## TEXTO EXTRAÍDO:
Um artista que atravessa o tempo. Lido, cantado, declamado e redescoberto, além de engajado nas pautas do presente sem temer o futuro, e sim disposto a construí-lo. Em entrevista ao V&A, Chico César relembra a infância, em Catolé do Rocha, interior da Paraíba, e fala da fase atual da carreira, a qual passeia por sonoridades afro-brasileiras enquanto dialoga com novos nomes do MPB. Com 58 anos de idade e quase três décadas na carreira fonográfica, Chico flerta com a literatura, é autor de poesias, e abre possibilidades para experimentar novas linguagens: “só o tempo dirá”.
O POVO - Lá atrás, em 1991, você foi convidado para uma turnê na Alemanha e foi o que te levou de vez para a arte, deixando o jornalismo. Mas a música já te acompanhava antes. Como ela estava na sua vida no início, ainda em Catolé do Rocha e depois em João Pessoa?

## ENUNCIADO 1:
Informe todas as linhas da listagem que contêm a palavra "with".
O texto sobre Chico César e a listagem provêm de fontes distintas.

## LINHAS DE DADOS:
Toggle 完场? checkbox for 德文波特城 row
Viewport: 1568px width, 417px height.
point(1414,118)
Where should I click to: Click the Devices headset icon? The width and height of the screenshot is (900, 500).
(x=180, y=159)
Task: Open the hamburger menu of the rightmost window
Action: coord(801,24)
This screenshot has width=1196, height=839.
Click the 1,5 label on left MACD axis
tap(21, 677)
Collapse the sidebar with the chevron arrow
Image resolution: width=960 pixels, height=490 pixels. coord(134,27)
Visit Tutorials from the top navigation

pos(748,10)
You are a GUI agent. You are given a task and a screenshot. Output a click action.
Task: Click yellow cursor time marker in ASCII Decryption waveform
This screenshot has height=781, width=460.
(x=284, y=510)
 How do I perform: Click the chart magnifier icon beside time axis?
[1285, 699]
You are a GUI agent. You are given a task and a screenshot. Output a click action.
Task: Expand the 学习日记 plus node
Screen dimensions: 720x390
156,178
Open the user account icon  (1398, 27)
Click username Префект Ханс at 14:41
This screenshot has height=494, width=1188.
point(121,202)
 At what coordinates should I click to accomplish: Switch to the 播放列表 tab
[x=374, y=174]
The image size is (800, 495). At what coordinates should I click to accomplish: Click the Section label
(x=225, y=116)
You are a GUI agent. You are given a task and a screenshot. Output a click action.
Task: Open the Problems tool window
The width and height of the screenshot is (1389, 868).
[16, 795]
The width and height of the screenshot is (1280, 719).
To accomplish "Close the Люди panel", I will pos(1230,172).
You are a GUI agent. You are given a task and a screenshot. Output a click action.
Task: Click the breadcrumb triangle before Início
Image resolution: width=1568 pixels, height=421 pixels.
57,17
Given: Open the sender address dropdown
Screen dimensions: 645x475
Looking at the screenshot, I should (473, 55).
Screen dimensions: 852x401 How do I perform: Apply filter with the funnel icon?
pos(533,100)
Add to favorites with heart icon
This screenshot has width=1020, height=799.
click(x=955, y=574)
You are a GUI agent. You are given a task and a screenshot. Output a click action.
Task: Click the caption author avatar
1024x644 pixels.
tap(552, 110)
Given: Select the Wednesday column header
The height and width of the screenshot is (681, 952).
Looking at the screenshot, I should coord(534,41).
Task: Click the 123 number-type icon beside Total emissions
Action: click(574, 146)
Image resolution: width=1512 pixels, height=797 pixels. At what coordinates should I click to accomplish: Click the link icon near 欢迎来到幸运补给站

## ENUNCIADO 2:
Liste todos os nomes de lugares mencionados no texto sobre Chico César.

## RESPOSTA DA TAREFA 1:
Collapse the sidebar with the chevron arrow
Screen dimensions: 852x401 How do I perform: Apply filter with the funnel icon?
Add to favorites with heart icon

## RESPOSTA DA TAREFA 2:
Catolé do Rocha, Paraíba, Alemanha e João Pessoa.